Recent heat waves have sent hundreds of people to emergency rooms around New York City, The City reported.
Since May 1, more than 425 New Yorkers have gone to the ER for heat-related illnesses, The City said Tuesday.
The statistics put the city on pace to match 2018, when extremely high temperatures and humidity sent more than 739 people to the hospital — the most during the last five summers.
The city’s Department of Health and Mental Hygiene reported a total of 64 people went to the ER on June 30, when the temperature reached 98 degrees, according to AccuWeather. That single-day number of patients was the third-highest in the last five years, The City said.
The heat index — what it feels like when the temperature is combined with humidity — on June 30 hit 103 degrees.

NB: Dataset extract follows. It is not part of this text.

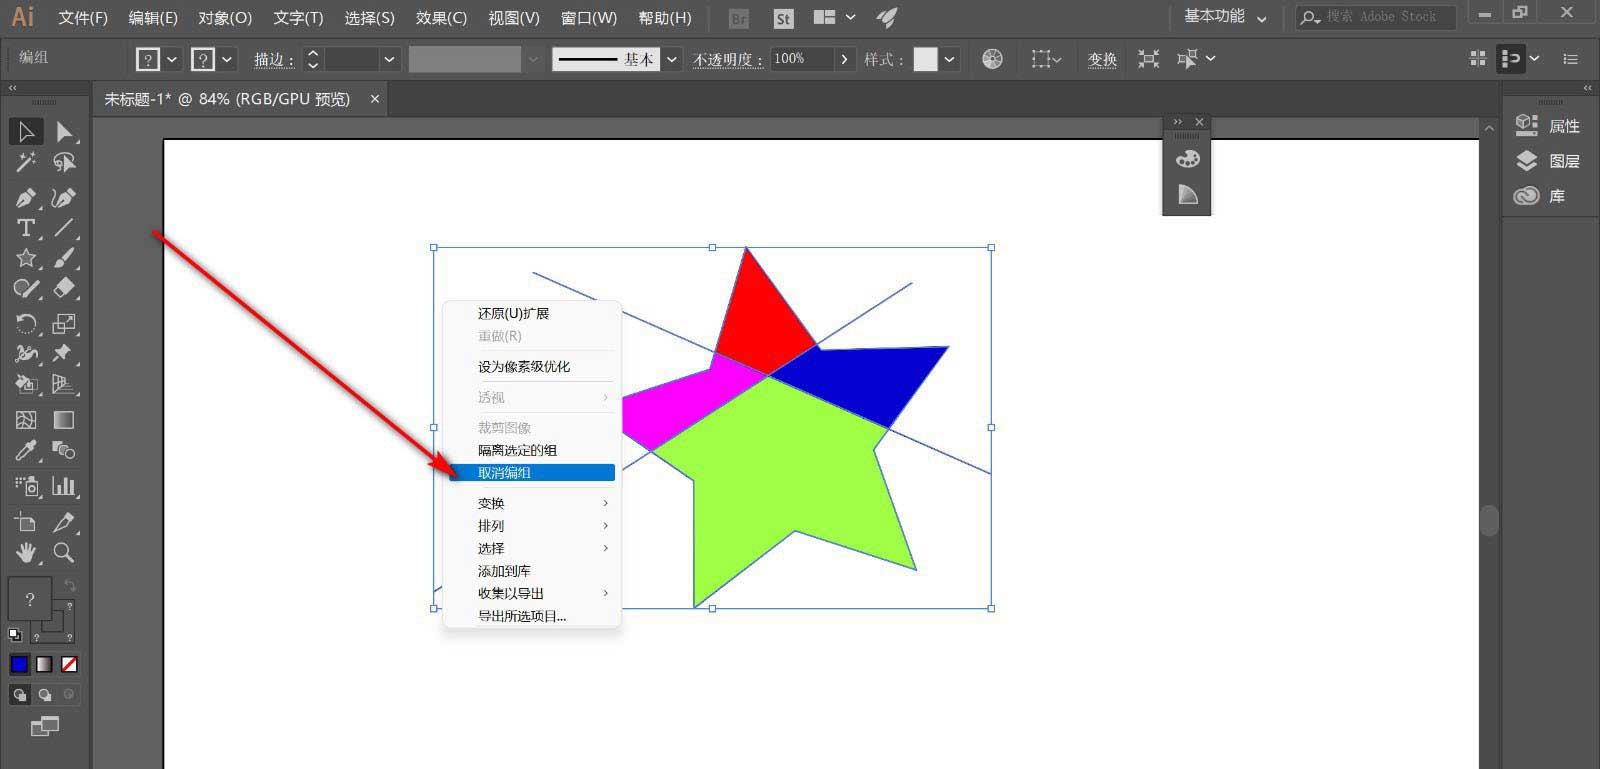The height and width of the screenshot is (769, 1600).
Task: Open the 样式 style swatch dropdown
Action: (x=949, y=59)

That day highlighted a four-day period (June 28-July 1) when Mayor Bill de Blasio declared a heat emergency. A total of 142 New Yorkers went to the emergency room with suspected heat-related maladies. No fatalities were reported among those patients.

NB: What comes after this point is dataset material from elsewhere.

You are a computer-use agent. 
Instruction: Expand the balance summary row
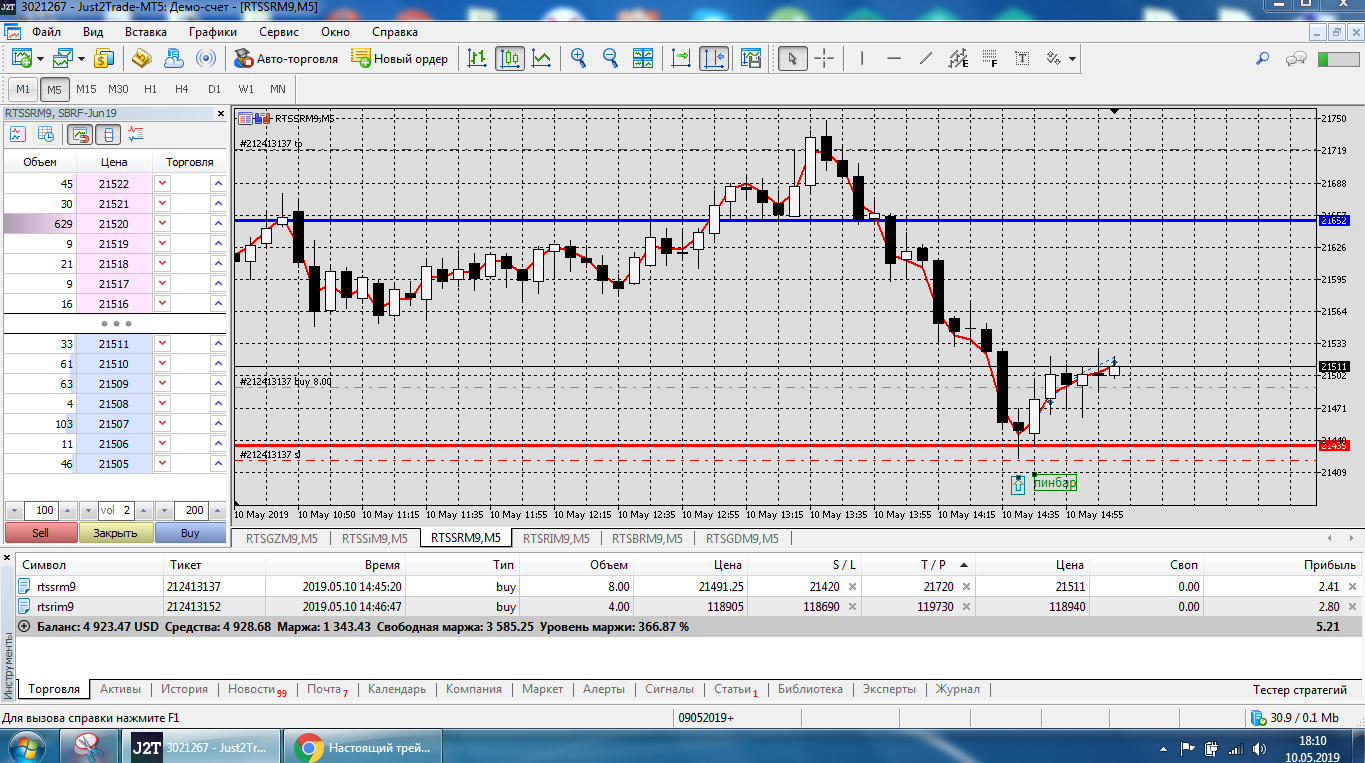pyautogui.click(x=24, y=627)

New York ranks third, behind New Orleans and Newark, N.J., among the country’s most intense "urban heat islands" — a description for areas built to contain heat, spelling increasing dangers for some of the city’s most vulnerable residents.
The City said Big Apple emergency room doctors were on alert after temperatures reached 90 degrees for a second consecutive day Tuesday, and the city experiencing haze from wildfires out West.
"We open up our hospitals to receive patients or just for people to come in, [and] we issue community advisories," Dr. Rajesh Verma, chief of the emergency department at the city-run Kings County Hospital, told The City.
"When we know that we’re dealing with hot months, like July and August, we raise the awareness with our residents, staff and our physicians … and we just give them a little bit of a refresher."
COVID-19 caused New Yorkers to avoid emergency rooms in 2020, which may have affected the city’s count, according to a health department spokesperson.